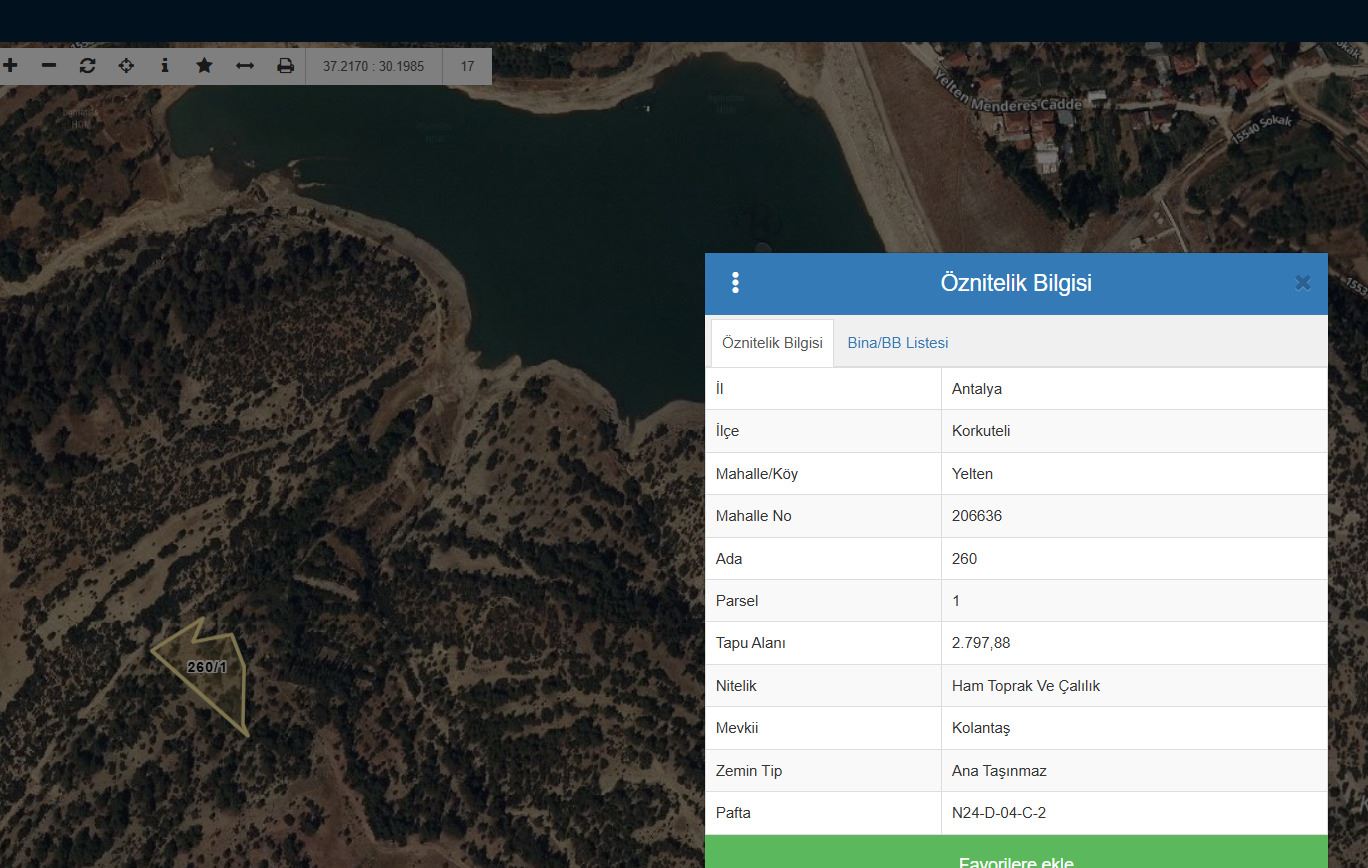Viewport: 1368px width, 868px height.
Task: Activate the crosshair locate tool
Action: [126, 66]
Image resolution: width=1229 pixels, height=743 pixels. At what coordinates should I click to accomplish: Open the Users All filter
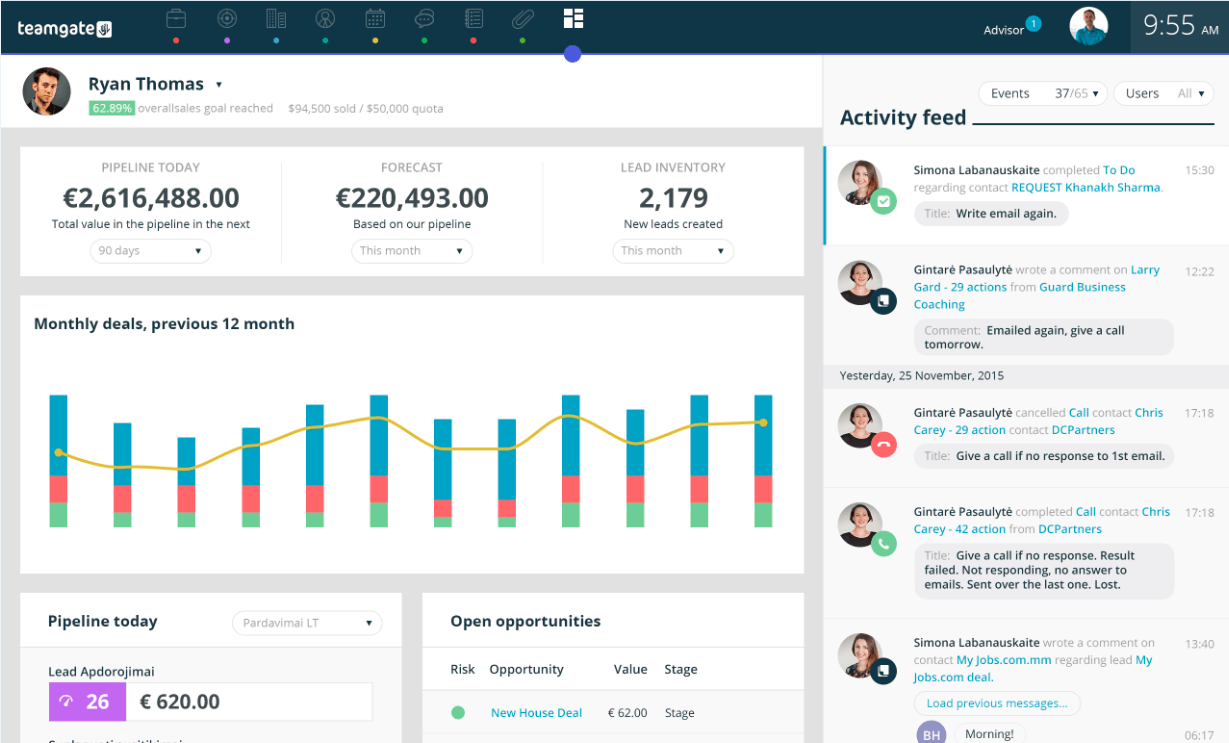click(x=1163, y=92)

──────────────────────────────

Exercise goal: Reproduce the span beginning at the line with "Image resolution: width=1229" and ending at the last line of the entries above, inclusive, exactly as it stands. Exclude the pictures.

Output of the exercise:
Image resolution: width=1229 pixels, height=743 pixels. At what coordinates should I click to accomplish: Open the Users All filter
click(x=1163, y=92)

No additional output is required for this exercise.